KYC is the process of identifying customers and verifying their details to comply with global regulations, including anti-money laundering and counter-terrorism financing laws. The overarching goal of the KYC process in crypto is to prevent individuals or companies from using the asset class to commit financial crimes.
Notabene does not specifically touch KYC. However, Wallet Identification is one part of the KYC process. When an originator customer intends to send a transaction over the Travel Rule threshold, our wallet identification widget checks to see if the beneficiary is a VASP or a non-custodial wallet. Additionally, Notabene’s Counterparty Wallet ID Plugin allows originator VASPs to perform non-custodial wallet ownership verification.
KYC is the process of one VASP identifying their customer and verifying their details to comply with global regulations before allowing them to utilize their platform. Travel Rule takes it a step further–requiring two VASPs that have already KYC’d their customers to exchange and store customer PII on transactions over a certain threshold.
KYC is not only safe but critical to secure crypto transactions. Without KYC, it’s impossible to verify the parties of a transaction and avoid fraudulent scams due to anonymity.

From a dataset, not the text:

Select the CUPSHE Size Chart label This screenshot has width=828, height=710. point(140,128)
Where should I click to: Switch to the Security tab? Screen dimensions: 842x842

While Notabene does not provide KYC directly, our Wallet ID widget executes an integral part of the KYC puzzle.
Anti-Money Laundering (AML) and Know Your Customer (KYC) are both important frameworks to combat the illegal practice of money laundering. AML is a complex framework of rules, regulations, and strategies to identify and prevent profit from illicit activities, while KYC feeds into the AML framework by ensuring that only those who are considered low risk by financial institutions can have access to a particular exchange or platform.
Know Your Customer (KYC) and Anti-Money Laundering (AML) enforcement are beneficial to both VASPs and their end-users. As opposed to fiat currency, virtual currency as an asset class have developing regulations, which some bad actors increasingly use to transmit and hide the source and destination of their financial transactions. Standardizing regulatory practices and performing KYC and AML checks on owners of blockchain wallets can help mitigate money laundering, terrorist financing, and illicit financing.